The Attempt at a Solution

Given: N is a normal subgroup of G if aNa^-1 is a subset of N for all elements a contained in G. Assume, aNa^-1 = {ana^-1|element n in N}.
By definition of a normal subgroup, aN is a subgroup of Na for all elements a in G. Then aNa^-1 is a subgroup of Naa^-1 and is = N. And a^-1Na is a subgroup of aNa^-1 and is = N for all elements a in G, when Na= a(a^-1N)a is a subgroup of a(Na^-1)a = aN.

Is this approach correct?

 

[jbunniii]

Homework Statement

N is a normal subgroup of G if aNa^-1 is a subset of N for all elements a contained in G. Prove that in that case aNa^-1 = N.

Homework Equations

The Attempt at a Solution

Given: N is a normal subgroup of G if aNa^-1 is a subset of N for all elements a contained in G. Assume, aNa^-1 = {ana^-1|element n in N}.
By definition of a normal subgroup, aN is a subgroup of Na for all elements a in G.

No, ##aN## and ##Na## are not groups at all unless ##a \in N##. If ##N \unlhd G## then it is true that ##aN = Na## (i.e. there is no distinction between left and right cosets). But this is not the usual definition of a normal subgroup.

Indeed, the definition given in your problem statement is that ##N \unlhd G## if and only if ##aNa^{-1} \subseteq N## for all ##a \in G##. The goal is to prove that this implies that ##aNa^{-1} = N## for all ##a \in G##. You can do this without mentioning cosets at all.

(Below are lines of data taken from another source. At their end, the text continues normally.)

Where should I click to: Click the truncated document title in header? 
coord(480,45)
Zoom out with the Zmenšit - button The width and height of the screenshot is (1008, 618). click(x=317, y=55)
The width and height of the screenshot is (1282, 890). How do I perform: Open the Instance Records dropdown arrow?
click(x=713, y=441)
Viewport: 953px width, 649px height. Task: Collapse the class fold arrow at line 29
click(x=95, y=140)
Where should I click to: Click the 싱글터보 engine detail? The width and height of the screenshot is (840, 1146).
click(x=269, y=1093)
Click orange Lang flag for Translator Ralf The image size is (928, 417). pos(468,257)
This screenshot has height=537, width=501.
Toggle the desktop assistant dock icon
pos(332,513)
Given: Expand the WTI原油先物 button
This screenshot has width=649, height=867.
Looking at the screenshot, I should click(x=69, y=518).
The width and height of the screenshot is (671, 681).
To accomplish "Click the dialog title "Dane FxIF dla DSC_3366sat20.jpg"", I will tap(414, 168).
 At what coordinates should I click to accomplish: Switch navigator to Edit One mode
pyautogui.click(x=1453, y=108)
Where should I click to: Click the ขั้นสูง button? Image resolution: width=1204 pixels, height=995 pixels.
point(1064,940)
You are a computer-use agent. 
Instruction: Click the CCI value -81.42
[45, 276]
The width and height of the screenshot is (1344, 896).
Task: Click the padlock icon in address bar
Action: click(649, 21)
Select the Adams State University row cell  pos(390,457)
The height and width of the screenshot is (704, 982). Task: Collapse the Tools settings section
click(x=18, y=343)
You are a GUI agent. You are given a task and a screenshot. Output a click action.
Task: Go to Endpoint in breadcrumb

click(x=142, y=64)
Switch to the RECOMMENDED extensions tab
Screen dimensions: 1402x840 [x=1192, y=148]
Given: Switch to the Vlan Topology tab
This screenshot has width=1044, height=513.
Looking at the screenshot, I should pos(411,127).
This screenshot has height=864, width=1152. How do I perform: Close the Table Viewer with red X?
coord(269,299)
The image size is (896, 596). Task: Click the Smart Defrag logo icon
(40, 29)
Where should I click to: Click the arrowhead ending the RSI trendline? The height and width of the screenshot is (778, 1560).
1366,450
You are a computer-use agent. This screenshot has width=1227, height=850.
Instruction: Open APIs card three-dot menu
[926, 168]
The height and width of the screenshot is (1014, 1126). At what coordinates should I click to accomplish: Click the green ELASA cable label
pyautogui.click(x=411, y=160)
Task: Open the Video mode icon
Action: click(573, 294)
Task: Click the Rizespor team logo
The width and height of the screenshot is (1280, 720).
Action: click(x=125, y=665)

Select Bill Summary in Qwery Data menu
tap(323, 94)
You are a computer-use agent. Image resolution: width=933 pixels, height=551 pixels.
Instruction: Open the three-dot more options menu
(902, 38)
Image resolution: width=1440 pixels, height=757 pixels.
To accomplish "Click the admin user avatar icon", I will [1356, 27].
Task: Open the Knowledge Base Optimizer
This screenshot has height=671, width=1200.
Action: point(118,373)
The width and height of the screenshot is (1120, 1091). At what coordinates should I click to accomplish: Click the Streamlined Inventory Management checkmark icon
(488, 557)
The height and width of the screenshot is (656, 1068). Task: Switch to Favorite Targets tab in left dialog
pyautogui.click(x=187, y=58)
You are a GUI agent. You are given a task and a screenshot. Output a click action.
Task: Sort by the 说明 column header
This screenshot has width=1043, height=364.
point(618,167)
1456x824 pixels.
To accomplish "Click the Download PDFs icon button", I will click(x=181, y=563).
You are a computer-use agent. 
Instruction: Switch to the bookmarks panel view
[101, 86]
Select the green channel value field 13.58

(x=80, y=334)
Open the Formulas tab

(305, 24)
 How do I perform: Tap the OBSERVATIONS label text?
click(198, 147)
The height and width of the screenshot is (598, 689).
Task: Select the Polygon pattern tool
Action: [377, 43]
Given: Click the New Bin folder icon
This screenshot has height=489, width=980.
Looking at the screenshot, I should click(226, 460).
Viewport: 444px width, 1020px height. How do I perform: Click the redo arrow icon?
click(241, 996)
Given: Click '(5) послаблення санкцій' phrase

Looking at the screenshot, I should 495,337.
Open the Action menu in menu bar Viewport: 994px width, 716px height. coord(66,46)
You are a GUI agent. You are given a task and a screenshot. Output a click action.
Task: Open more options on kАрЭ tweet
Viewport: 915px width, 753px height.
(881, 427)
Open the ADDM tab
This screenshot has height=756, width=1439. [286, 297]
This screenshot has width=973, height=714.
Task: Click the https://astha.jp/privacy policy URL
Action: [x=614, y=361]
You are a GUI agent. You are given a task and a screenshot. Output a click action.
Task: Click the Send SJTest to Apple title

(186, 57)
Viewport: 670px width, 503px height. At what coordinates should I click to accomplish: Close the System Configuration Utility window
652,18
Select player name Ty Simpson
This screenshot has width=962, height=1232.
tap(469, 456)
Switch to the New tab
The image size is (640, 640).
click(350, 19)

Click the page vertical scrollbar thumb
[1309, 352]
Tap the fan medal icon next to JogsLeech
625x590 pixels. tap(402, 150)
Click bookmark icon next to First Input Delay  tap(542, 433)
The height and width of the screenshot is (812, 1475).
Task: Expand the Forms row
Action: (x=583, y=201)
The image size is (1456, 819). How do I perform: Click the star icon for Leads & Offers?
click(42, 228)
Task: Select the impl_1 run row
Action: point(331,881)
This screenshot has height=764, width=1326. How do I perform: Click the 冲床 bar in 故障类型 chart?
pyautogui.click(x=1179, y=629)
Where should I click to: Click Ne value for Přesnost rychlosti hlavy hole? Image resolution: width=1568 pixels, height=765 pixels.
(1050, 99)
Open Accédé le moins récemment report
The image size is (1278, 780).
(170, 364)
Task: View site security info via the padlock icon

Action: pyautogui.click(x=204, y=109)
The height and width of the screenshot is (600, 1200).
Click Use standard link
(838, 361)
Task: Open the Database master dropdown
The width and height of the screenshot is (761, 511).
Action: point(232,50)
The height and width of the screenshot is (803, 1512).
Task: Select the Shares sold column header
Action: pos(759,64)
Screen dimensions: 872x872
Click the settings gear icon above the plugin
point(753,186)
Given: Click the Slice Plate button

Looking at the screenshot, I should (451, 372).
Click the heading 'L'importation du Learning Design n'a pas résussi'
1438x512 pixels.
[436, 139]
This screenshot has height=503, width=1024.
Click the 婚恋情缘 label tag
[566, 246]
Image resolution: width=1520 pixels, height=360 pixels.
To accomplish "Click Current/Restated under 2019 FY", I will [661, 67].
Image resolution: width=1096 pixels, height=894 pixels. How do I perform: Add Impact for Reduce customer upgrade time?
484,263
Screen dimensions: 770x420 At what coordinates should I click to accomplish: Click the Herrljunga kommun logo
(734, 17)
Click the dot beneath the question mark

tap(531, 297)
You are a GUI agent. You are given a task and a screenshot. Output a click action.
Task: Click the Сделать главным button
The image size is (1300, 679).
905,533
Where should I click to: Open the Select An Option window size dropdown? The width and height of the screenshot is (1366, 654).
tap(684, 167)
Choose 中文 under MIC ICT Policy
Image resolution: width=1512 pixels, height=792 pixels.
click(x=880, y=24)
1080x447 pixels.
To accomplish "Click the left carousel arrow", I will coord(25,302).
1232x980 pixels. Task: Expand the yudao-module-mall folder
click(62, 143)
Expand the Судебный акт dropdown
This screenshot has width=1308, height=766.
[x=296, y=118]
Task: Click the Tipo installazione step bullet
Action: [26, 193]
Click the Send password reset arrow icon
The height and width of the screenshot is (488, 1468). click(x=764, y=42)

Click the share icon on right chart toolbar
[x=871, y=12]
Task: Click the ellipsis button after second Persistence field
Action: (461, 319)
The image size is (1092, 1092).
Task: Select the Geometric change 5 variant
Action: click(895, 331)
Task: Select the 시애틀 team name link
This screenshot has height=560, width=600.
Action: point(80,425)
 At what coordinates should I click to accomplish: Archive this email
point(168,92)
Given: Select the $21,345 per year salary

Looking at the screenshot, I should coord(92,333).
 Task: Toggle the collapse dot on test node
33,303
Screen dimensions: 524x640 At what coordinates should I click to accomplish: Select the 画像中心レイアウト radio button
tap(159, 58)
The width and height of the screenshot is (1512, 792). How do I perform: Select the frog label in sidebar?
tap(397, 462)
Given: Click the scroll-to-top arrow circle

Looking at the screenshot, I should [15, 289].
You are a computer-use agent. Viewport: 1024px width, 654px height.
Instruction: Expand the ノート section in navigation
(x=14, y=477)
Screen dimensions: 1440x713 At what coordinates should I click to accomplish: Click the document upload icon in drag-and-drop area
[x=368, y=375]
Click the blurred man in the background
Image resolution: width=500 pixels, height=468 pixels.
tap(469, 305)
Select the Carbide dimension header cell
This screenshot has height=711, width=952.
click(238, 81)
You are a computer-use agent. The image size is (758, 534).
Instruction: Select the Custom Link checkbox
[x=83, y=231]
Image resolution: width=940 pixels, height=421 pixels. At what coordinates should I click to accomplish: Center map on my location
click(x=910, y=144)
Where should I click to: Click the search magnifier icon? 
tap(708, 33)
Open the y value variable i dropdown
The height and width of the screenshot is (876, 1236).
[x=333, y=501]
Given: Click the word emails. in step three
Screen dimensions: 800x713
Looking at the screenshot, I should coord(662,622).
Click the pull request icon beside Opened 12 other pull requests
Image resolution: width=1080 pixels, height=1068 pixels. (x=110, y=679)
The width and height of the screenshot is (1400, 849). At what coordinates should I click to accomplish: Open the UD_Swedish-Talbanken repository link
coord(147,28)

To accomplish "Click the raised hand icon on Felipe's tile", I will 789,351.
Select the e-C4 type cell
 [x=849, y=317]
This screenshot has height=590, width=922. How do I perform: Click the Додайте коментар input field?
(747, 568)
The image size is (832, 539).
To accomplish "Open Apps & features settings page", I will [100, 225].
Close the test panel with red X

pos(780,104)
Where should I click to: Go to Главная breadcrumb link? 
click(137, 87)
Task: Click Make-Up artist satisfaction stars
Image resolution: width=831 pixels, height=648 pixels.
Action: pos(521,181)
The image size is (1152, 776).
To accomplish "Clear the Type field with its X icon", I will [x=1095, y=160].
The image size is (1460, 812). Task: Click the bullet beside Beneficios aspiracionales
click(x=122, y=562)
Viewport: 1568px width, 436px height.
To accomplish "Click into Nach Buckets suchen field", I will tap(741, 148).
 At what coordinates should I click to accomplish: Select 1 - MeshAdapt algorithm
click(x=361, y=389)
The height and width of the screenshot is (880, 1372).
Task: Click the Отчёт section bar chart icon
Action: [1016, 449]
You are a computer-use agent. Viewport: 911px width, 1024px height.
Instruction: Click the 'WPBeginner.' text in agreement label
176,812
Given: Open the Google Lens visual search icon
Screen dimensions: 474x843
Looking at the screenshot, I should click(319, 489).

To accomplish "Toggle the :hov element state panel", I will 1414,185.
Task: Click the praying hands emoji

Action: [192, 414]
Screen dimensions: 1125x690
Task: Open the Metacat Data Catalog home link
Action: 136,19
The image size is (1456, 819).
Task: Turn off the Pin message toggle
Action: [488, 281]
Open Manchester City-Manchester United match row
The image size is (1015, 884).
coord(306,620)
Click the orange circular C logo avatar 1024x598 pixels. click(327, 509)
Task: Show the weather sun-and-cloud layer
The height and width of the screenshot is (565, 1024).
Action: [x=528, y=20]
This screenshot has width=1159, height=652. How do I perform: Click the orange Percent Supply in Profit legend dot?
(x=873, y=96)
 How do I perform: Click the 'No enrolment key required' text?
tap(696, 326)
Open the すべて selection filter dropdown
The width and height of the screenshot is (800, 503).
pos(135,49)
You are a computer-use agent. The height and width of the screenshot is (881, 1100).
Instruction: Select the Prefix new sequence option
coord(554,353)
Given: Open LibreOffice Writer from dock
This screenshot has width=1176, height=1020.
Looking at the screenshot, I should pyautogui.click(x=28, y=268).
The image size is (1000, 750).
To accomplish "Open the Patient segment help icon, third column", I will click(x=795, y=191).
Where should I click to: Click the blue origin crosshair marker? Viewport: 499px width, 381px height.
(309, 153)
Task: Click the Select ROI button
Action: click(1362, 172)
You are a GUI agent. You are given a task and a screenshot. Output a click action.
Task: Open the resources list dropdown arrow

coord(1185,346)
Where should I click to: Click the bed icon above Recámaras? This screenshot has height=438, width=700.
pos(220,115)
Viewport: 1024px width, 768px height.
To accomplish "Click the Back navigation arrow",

Hint: ##aNa^{-1} \subseteq N## if and only if ##N \subseteq a^{-1}Na##.

 

[Justabeginner]

No, ##aN## and ##Na## are not groups at all unless ##a \in N##. If ##N \unlhd G## then it is true that ##aN = Na## (i.e. there is no distinction between left and right cosets). But this is not the usual definition of a normal subgroup.

Indeed, the definition given in your problem statement is that ##N \unlhd G## if and only if ##aNa^{-1} \subseteq N## for all ##a \in G##. The goal is to prove that this implies that ##aNa^{-1} = N## for all ##a \in G##. You can do this without mentioning cosets at all.

Hint: ##aNa^{-1} \subseteq N## if and only if ##N \subseteq a^{-1}Na##.

So if, aNa^-1 is a subset of N if and only if N is a subset of a^-1Na, then element a is contained in N. Then, aNa^-1= N for all elements a in G.

 

[jbunniii]

So if, aNa^-1 is a subset of N if and only if N is a subset of a^-1Na, then element a is contained in N.

No, you cannot conclude that ##a \in N##. Indeed, ##a## is an arbitrary element of ##G##.

 

[Justabeginner]

No, you cannot conclude that ##a \in N##. Indeed, ##a## is an arbitrary element of ##G##.

So if my conclusion is that elements a are present in G, and aNa^-1 = N for all elements a in G, this proves that N is a normal subgroup of G.

(I realize how I cannot say that element a is contained in N now).

 

[jbunniii]

So if my conclusion is that elements a are present in G, and aNa^-1 = N for all elements a in G, this proves that N is a normal subgroup of G.

The definition in your problem statement is that ##N \unlhd G## provided that ##aNa^{-1} \subseteq N## for all ##a\in G##.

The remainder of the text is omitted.